Study material

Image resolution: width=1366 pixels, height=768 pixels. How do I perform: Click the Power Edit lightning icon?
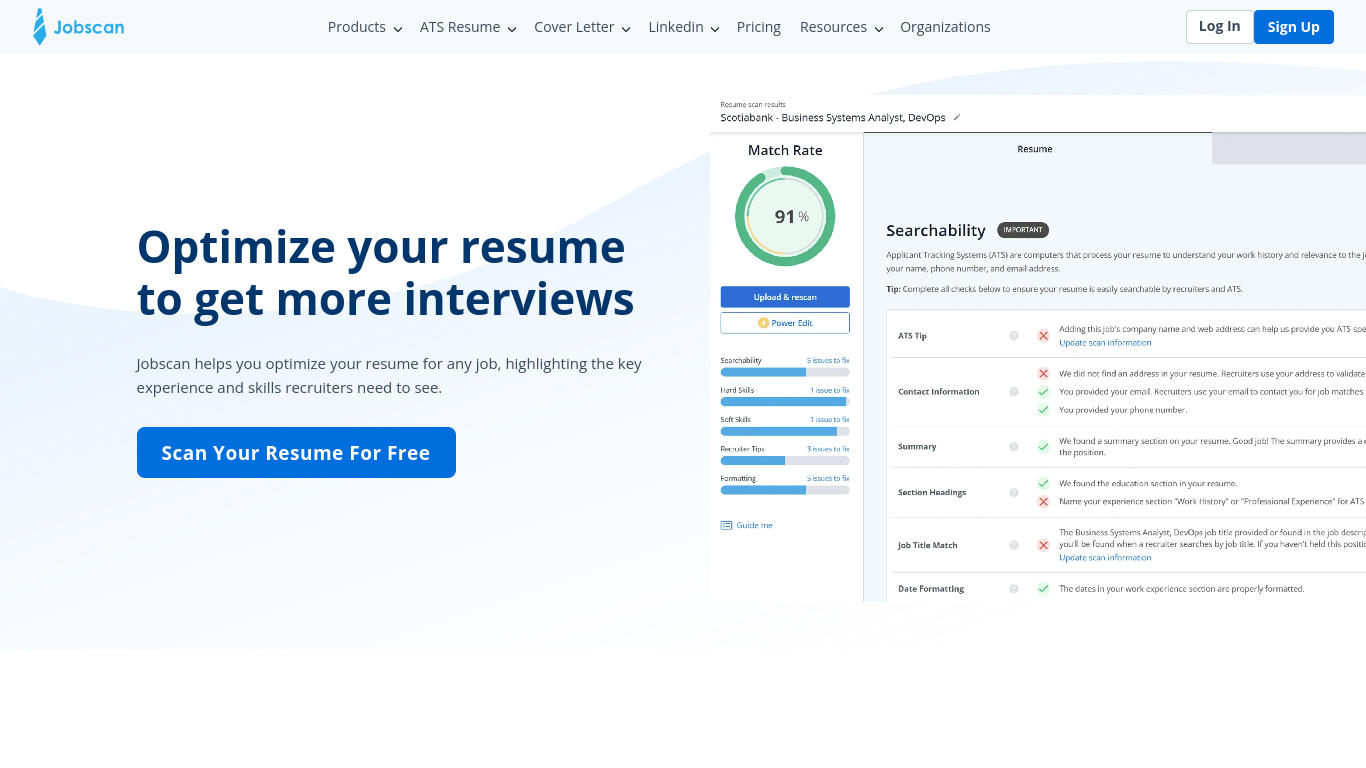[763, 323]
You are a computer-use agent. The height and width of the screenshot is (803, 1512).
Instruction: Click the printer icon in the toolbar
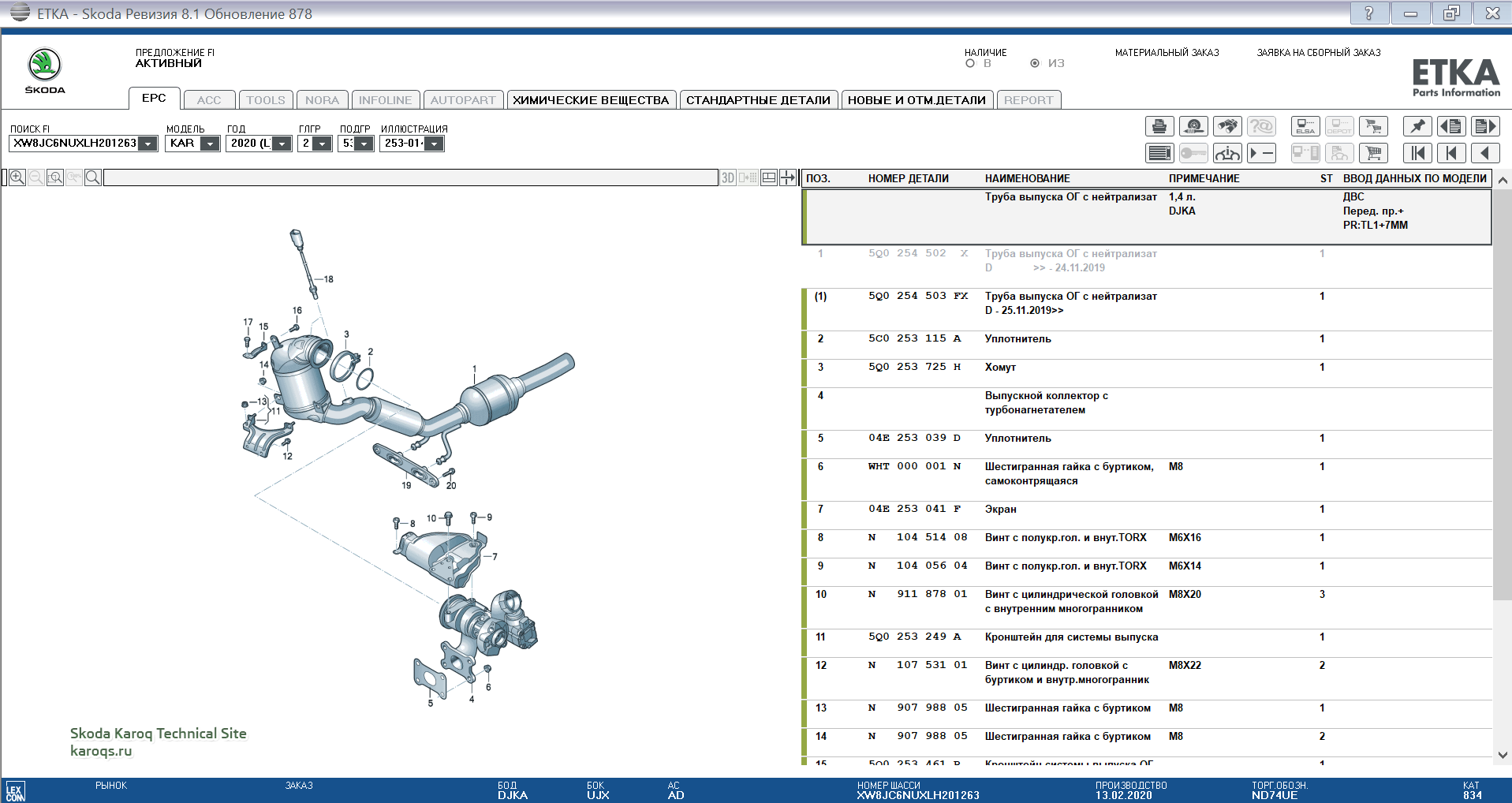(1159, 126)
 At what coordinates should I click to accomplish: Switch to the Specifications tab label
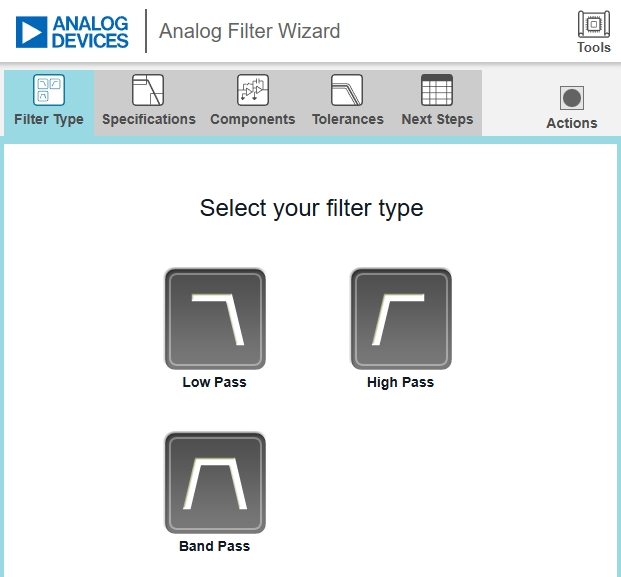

What is required
Omit the pictures and copy the records above exactly.

Completed exercise
Image resolution: width=1366 pixels, height=768 pixels. How do I perform: Click the Power Edit lightning icon?
[763, 323]
You are a computer-use agent. The height and width of the screenshot is (803, 1512).
Instruction: Click the printer icon in the toolbar
(1159, 126)
 At what coordinates should I click to accomplish: Switch to the Specifications tab label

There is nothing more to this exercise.